+++ Records shown
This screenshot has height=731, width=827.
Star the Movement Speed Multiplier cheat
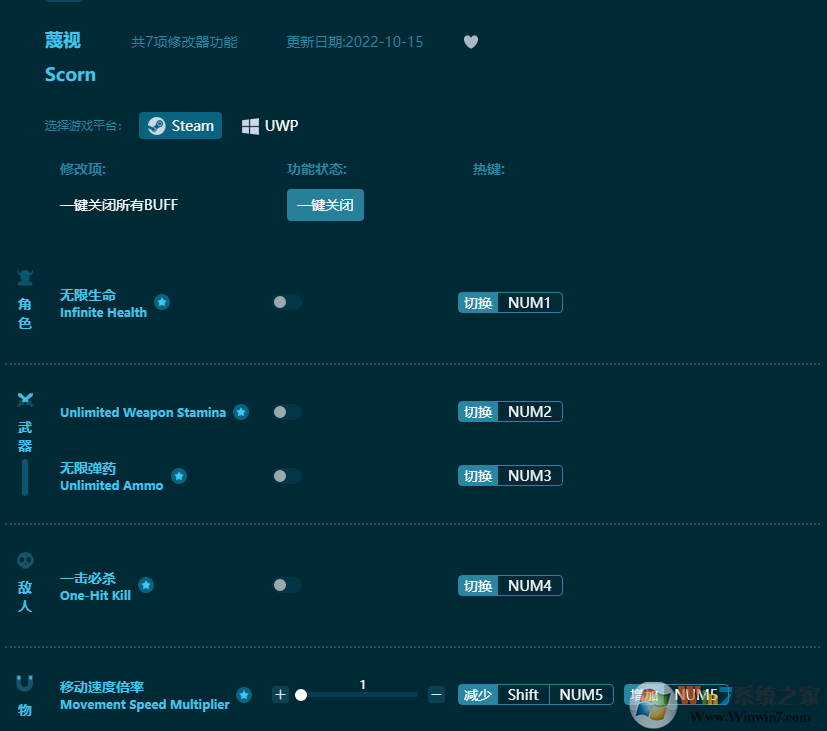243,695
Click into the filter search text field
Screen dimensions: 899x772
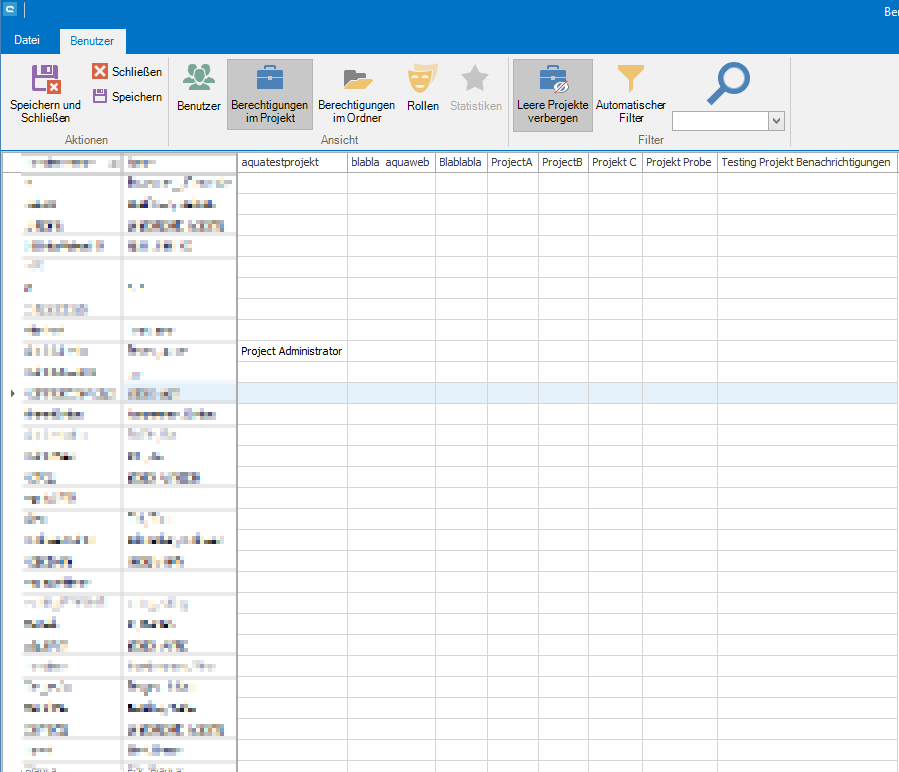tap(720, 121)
++++++
### Task brief
Quote each record exactly as it stands, minus the pictures.

### Solution for this task
This screenshot has height=731, width=827.
Star the Movement Speed Multiplier cheat
243,695
Click into the filter search text field
Screen dimensions: 899x772
tap(720, 121)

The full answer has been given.